• **Exercise description**: Going through the data, count each line that has the word "სიახლეები". Reply with the total and nothing more.

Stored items
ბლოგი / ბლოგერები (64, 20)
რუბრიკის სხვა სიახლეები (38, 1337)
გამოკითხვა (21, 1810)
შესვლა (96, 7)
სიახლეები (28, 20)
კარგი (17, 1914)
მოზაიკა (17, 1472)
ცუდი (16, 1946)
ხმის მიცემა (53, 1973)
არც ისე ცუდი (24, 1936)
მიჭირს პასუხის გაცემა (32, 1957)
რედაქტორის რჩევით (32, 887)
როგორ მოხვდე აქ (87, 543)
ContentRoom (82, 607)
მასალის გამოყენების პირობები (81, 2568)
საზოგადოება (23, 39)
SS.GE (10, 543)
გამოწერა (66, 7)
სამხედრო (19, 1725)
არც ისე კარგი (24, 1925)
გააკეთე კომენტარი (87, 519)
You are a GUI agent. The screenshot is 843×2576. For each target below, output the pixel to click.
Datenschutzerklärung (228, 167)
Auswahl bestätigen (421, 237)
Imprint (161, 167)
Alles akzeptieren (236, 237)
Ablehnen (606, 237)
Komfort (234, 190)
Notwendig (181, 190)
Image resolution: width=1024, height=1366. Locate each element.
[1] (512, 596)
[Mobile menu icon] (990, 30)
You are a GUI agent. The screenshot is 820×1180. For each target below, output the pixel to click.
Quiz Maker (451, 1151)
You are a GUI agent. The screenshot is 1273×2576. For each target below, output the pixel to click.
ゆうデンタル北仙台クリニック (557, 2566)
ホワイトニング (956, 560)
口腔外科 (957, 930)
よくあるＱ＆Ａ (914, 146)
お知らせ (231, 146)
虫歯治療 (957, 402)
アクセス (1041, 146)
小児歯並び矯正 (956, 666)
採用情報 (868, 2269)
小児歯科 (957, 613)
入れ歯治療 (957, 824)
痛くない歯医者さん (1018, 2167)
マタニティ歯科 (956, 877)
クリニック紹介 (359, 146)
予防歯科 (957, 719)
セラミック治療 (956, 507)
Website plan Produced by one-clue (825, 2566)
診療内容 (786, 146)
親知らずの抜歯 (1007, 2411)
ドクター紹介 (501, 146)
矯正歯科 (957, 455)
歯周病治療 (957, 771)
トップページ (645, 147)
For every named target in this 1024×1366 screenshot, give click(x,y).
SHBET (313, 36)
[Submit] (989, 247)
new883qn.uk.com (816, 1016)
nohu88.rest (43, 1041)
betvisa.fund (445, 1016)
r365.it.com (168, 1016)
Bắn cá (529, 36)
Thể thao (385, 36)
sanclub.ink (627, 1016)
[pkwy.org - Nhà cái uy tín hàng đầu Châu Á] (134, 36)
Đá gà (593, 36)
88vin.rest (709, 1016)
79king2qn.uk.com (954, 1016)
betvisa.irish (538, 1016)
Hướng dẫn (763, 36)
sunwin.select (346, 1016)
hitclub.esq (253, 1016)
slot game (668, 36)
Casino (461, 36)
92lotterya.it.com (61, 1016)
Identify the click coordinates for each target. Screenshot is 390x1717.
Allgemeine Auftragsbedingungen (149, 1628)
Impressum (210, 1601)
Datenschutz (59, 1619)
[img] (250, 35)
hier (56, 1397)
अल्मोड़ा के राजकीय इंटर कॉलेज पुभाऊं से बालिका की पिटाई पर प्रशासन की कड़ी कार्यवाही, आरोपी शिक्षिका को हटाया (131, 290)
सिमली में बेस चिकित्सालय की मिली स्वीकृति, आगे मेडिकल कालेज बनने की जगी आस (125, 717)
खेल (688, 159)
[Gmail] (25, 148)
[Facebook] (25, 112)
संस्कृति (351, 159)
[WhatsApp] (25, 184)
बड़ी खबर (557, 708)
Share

• **Output**: 2